Васька первым ушел в комнату, Нина услышала шуршание, через несколько секунд он вышел с курткой под мышкой и начал обувать кроссовки.
– Ты куда это? – не хотела, но всполошилась Нина.
– В машину спать. Освобождаю тебя от своего присутствия.
– Хватит дурить, тебе нельзя, осложнение будет.
– Сам разберусь, – и он зашагал к автомобилю, щелкнул автоматический замок, хлопнула дверца.
Как назло, опять пошел дождь. Допустить, чтобы столько усилий по лечению пропали даром, Нина не могла. Она молча пошла вслед за Васькой, и встала перед машиной, чтобы очертания фигуры хорошо были видны в лобовое стекло.

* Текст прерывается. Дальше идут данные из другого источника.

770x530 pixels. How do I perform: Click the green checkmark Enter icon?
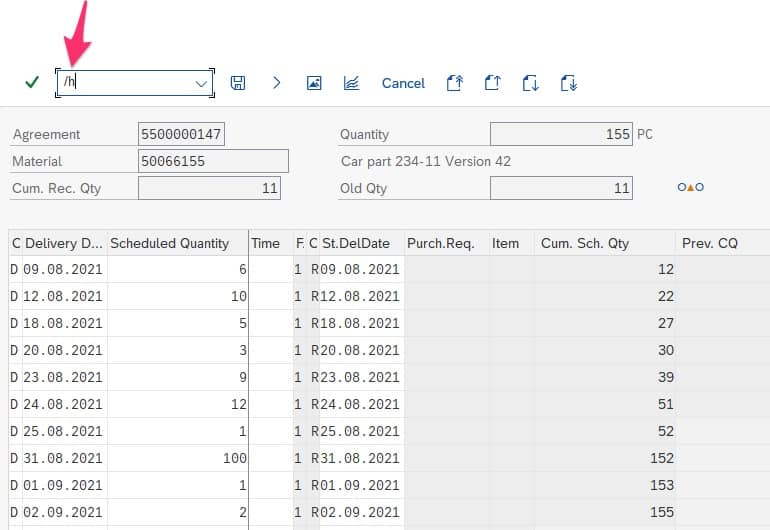pos(32,83)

– Иди в дом, – крикнул ей Васька, приоткрыв окно, но она упрямо стояла под струями дождя, прикусив губу и с упреком глядя на обидчика. – Да что ж ты творишь?! – он, тихо матерясь, выскочил из машины и, подхватив Нину под коленки, взвалил на плечо и понес в дом.
– Уколы надо доделать, – хрипло бросила она, когда Васька поставил ее в центре веранды.

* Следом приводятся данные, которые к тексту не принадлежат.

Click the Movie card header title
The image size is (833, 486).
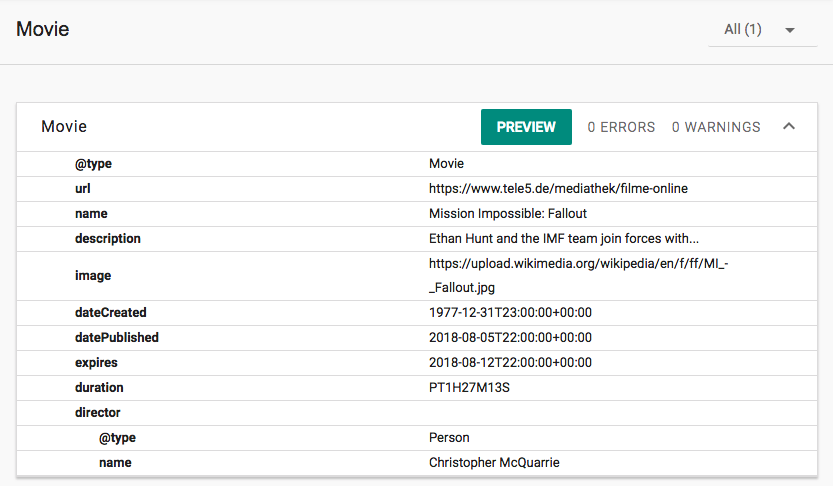64,127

– Хорошо, – обреченно выдохнул он.
Она убежала в свою комнату, напоследок громко хлопнув дверью.
Через полчаса прокралась в зал, проверить, не ушел ли гость. Тот спал на диване, не раздеваясь и свернувшись калачиком. «Так-то лучше. В смерти моего врага меня никто не упрекнет», – укрыла она его одеялом.

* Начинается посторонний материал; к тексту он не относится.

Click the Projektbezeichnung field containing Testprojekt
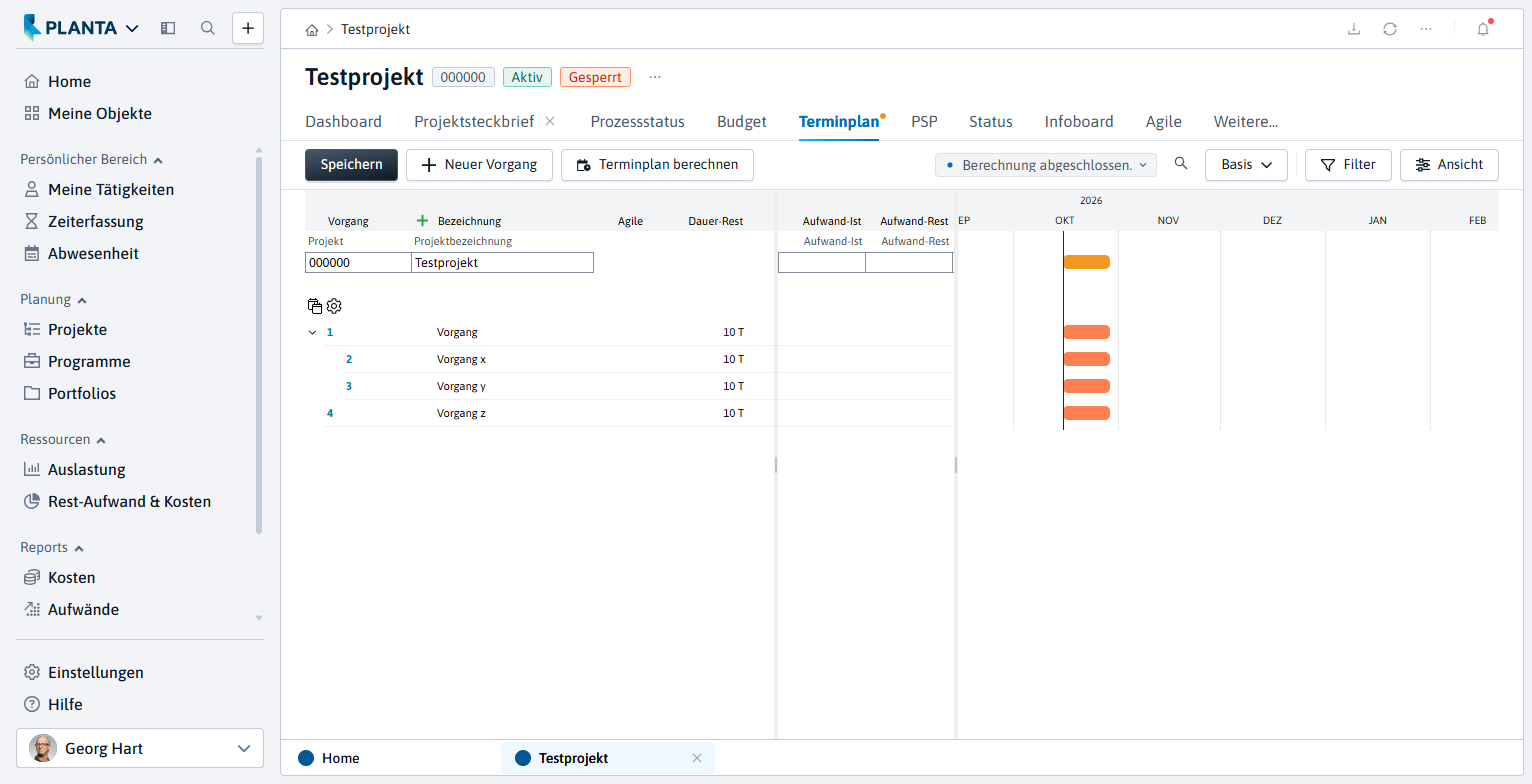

Проснулась Нина поздно, часы показали одиннадцать. Разодрав слипшиеся ресницы, соня посмотрела в окно – яркое солнце напирало на стекло, сообщая, что день обещает быть ясным. «Укол! Проспала!» – Нина побежала в комнату Степки-Васьки. Диван был сложен, а постельное белье оставлено в углу аккуратной стопкой. Гостя нигде не было. Со двора исчезла и машина. Что удивительно, не наблюдалось и следов вчерашней вечеринки: ни пластиковых тарелок и стаканчиков, ни смятых салфеток, ни бутылок и пластиковых баклажек. Оставшиеся апельсины были аккуратно сложены в эмалированный таз, а вычищенный мангал заботливо убран в сарай.
«Ушел». Расстроилась ли Нина? «А вот и нет. Туда ему и дорога». Но отчего-то хотелось рыдать в голос. Хозяйка задумчиво взяла апельсин и села чистить его на скамейку под яблоней.
«Взбодрись, Нинок, взбодрись! Ничего страшного пока не случилось. Никто не умер, и не заболел, солнце светит, птички поют. Давай порассуждаем, – пригласила она к диалогу саму себя, – ну, ошиблась, показалось, что есть какая-то симпатия, а он всего лишь «работал». Ну, и что? Ничего же между нами не было, вот если бы мы были женаты, или встречались, ну или хотя бы переспали, да просто, если бы я в любви ему призналась… вот тогда все было бы грусть-печаль, а так… Ну, не тот оказался, подумаешь, парней много, да и нужны ли они, эти парни? Права бабка Лушка – одни проблемы и слезы от них. Так что, в этой ситуации, сплошной плюс».
Нина, отломила сочную дольку и запихнула в рот, энергично прожевывая: «Мне витамины нужны, стресс пережить, а то весна, авитаминоз, и ситуация в мрачном свете видится, а все не так уж безнадежно…
Теперь по поводу обвинений. Что у него реально есть на меня? Один дядечка заявил, что это я ему продала находки. Но если устроят как в кино опознание, так вроде называется, – поставят несколько девушек и меня среди них, узнает ли тот дядечка меня? Сильно сомневаюсь. Хотя, если ему мою фотку показали заранее и дядька с ними в сговоре, то обязательно укажет на меня? Все равно ерунда, для суда это слишком хлипкие доказательства – мое слово против его. Ну, я так думаю. Теперь разберемся с дирхемом в моем шкафу… А не было никакого дирхема. Сейчас пойду заберу его и выброшу за селом куда-нибудь подальше, доказывай потом, Кабачок, что он был».